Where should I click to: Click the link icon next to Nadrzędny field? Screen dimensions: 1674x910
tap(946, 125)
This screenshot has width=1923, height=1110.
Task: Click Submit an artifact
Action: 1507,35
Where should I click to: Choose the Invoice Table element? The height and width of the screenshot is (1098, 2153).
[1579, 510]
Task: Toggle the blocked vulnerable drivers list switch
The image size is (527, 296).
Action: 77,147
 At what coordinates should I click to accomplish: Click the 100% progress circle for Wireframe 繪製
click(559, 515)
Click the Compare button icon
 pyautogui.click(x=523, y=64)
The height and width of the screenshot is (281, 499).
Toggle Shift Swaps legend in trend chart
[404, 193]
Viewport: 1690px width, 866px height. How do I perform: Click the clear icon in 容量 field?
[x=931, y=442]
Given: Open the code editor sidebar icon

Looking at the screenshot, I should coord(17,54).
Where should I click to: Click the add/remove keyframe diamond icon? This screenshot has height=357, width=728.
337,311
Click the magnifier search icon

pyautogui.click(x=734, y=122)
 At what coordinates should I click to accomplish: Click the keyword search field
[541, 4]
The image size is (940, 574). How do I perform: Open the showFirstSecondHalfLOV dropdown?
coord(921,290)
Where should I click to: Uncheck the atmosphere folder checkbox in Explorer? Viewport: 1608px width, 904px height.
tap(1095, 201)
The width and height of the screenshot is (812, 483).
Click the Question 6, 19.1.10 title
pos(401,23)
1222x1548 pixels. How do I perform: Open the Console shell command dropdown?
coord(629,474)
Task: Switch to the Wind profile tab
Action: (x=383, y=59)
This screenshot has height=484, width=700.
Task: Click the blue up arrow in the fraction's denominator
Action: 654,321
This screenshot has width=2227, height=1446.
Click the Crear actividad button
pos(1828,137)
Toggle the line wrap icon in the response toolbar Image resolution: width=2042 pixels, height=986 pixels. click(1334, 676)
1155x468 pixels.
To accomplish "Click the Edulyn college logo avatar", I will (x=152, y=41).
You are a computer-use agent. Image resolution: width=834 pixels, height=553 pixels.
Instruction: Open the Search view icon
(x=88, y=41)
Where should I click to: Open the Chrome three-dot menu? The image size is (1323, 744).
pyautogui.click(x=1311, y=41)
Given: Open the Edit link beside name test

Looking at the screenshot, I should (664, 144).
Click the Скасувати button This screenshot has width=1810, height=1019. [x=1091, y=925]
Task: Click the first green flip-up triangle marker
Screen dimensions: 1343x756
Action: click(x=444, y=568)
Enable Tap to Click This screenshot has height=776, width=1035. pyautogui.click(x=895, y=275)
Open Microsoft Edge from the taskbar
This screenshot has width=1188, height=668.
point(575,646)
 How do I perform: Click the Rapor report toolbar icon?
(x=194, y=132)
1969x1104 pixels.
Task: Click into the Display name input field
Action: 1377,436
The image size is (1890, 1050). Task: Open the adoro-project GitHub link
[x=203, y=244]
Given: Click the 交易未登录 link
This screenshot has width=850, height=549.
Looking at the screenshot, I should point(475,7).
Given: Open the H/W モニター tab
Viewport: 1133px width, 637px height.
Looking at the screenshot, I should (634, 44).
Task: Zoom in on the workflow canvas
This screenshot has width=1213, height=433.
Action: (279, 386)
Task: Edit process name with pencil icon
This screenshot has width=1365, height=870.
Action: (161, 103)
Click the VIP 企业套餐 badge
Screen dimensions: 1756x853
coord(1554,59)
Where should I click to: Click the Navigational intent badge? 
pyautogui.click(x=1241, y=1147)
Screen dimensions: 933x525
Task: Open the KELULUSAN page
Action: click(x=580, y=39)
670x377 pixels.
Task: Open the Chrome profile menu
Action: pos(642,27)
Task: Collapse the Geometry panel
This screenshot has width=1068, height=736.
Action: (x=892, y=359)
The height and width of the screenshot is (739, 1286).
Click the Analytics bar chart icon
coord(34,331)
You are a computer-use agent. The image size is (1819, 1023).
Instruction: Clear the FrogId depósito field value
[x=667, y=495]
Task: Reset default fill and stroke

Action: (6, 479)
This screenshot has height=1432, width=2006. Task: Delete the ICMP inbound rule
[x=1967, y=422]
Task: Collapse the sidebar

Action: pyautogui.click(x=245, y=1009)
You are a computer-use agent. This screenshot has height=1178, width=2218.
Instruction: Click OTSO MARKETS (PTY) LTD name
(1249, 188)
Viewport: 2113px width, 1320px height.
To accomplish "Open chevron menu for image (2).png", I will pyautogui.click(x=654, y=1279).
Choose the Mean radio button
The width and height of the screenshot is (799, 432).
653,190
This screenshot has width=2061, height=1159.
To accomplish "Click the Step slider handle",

◇ ◇ ◇ ◇

WHAT YOU HAVE TO DO
Lines above with the string "will" need to be found and copied.

TASK RESULT
To accomplish "Click the Edulyn college logo avatar", I will (x=152, y=41).
To accomplish "Open chevron menu for image (2).png", I will pyautogui.click(x=654, y=1279).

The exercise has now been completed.